━━ DATASET EXTRACT ━━

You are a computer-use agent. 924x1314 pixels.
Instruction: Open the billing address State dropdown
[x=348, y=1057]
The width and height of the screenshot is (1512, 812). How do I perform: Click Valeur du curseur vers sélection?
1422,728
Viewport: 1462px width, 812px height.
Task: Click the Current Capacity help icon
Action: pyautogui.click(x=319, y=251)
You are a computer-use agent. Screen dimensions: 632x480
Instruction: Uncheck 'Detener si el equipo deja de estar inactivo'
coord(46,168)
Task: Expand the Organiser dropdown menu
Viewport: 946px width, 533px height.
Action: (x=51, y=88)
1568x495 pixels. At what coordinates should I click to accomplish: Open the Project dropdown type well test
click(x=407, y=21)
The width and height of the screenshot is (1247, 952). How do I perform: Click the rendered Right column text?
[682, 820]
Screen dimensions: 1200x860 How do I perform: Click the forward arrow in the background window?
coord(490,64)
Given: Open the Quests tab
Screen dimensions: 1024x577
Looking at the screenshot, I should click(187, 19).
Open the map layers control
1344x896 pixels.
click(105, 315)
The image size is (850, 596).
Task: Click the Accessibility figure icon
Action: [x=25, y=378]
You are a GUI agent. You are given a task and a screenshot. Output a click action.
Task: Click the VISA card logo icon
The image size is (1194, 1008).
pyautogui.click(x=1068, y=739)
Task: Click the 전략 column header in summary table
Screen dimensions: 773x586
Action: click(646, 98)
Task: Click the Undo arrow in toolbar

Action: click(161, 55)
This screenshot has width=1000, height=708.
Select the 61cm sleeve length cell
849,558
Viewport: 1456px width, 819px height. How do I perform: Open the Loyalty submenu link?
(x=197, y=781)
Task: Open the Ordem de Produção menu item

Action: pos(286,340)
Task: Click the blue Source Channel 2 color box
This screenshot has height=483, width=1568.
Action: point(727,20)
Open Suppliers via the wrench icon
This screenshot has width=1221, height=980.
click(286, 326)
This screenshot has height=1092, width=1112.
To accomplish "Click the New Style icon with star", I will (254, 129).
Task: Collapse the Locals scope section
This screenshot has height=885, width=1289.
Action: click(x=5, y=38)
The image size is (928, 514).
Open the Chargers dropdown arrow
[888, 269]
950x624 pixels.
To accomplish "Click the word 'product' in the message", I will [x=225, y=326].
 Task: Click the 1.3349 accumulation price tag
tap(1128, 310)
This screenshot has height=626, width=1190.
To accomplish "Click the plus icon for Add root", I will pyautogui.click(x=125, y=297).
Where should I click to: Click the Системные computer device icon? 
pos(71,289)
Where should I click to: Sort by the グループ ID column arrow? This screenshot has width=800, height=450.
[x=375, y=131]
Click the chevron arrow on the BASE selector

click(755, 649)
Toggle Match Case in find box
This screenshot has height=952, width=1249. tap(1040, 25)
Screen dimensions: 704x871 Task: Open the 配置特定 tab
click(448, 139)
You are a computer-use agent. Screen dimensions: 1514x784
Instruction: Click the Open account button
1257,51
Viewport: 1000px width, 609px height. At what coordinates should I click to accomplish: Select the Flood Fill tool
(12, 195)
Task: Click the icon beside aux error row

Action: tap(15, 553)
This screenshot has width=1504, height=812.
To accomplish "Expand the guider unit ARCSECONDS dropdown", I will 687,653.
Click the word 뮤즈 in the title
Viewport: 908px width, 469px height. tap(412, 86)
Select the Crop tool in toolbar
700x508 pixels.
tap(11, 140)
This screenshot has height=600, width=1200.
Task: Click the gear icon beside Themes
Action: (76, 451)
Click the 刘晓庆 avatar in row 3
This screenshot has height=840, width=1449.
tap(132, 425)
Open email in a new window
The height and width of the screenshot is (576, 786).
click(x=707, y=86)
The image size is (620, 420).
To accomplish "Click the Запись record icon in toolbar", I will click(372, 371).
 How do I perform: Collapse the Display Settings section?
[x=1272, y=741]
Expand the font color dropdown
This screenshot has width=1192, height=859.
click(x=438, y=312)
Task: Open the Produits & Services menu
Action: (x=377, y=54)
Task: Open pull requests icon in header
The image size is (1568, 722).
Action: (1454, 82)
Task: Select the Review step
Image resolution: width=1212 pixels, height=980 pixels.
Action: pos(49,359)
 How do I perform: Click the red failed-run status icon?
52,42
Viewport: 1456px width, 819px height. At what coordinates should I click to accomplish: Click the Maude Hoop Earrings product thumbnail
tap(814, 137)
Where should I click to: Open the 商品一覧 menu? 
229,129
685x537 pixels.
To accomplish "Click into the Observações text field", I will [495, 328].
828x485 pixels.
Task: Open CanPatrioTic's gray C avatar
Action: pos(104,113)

━━━

- _EXERCISE DESCRIPTION_: Extract exactly the leading lines of the data, stopping at and including the line with "Task: Click the blue".

- _OUTPUT OF THE EXERCISE_:
You are a computer-use agent. 924x1314 pixels.
Instruction: Open the billing address State dropdown
[x=348, y=1057]
The width and height of the screenshot is (1512, 812). How do I perform: Click Valeur du curseur vers sélection?
1422,728
Viewport: 1462px width, 812px height.
Task: Click the Current Capacity help icon
Action: pyautogui.click(x=319, y=251)
You are a computer-use agent. Screen dimensions: 632x480
Instruction: Uncheck 'Detener si el equipo deja de estar inactivo'
coord(46,168)
Task: Expand the Organiser dropdown menu
Viewport: 946px width, 533px height.
Action: (x=51, y=88)
1568x495 pixels. At what coordinates should I click to accomplish: Open the Project dropdown type well test
click(x=407, y=21)
The width and height of the screenshot is (1247, 952). How do I perform: Click the rendered Right column text?
[682, 820]
Screen dimensions: 1200x860 How do I perform: Click the forward arrow in the background window?
coord(490,64)
Given: Open the Quests tab
Screen dimensions: 1024x577
Looking at the screenshot, I should click(187, 19).
Open the map layers control
1344x896 pixels.
click(105, 315)
The image size is (850, 596).
Task: Click the Accessibility figure icon
Action: [x=25, y=378]
You are a GUI agent. You are given a task and a screenshot. Output a click action.
Task: Click the VISA card logo icon
The image size is (1194, 1008).
pyautogui.click(x=1068, y=739)
Task: Click the 전략 column header in summary table
Screen dimensions: 773x586
Action: click(646, 98)
Task: Click the Undo arrow in toolbar

Action: click(161, 55)
This screenshot has width=1000, height=708.
Select the 61cm sleeve length cell
849,558
Viewport: 1456px width, 819px height. How do I perform: Open the Loyalty submenu link?
(x=197, y=781)
Task: Open the Ordem de Produção menu item

Action: pos(286,340)
Task: Click the blue Source Channel 2 color box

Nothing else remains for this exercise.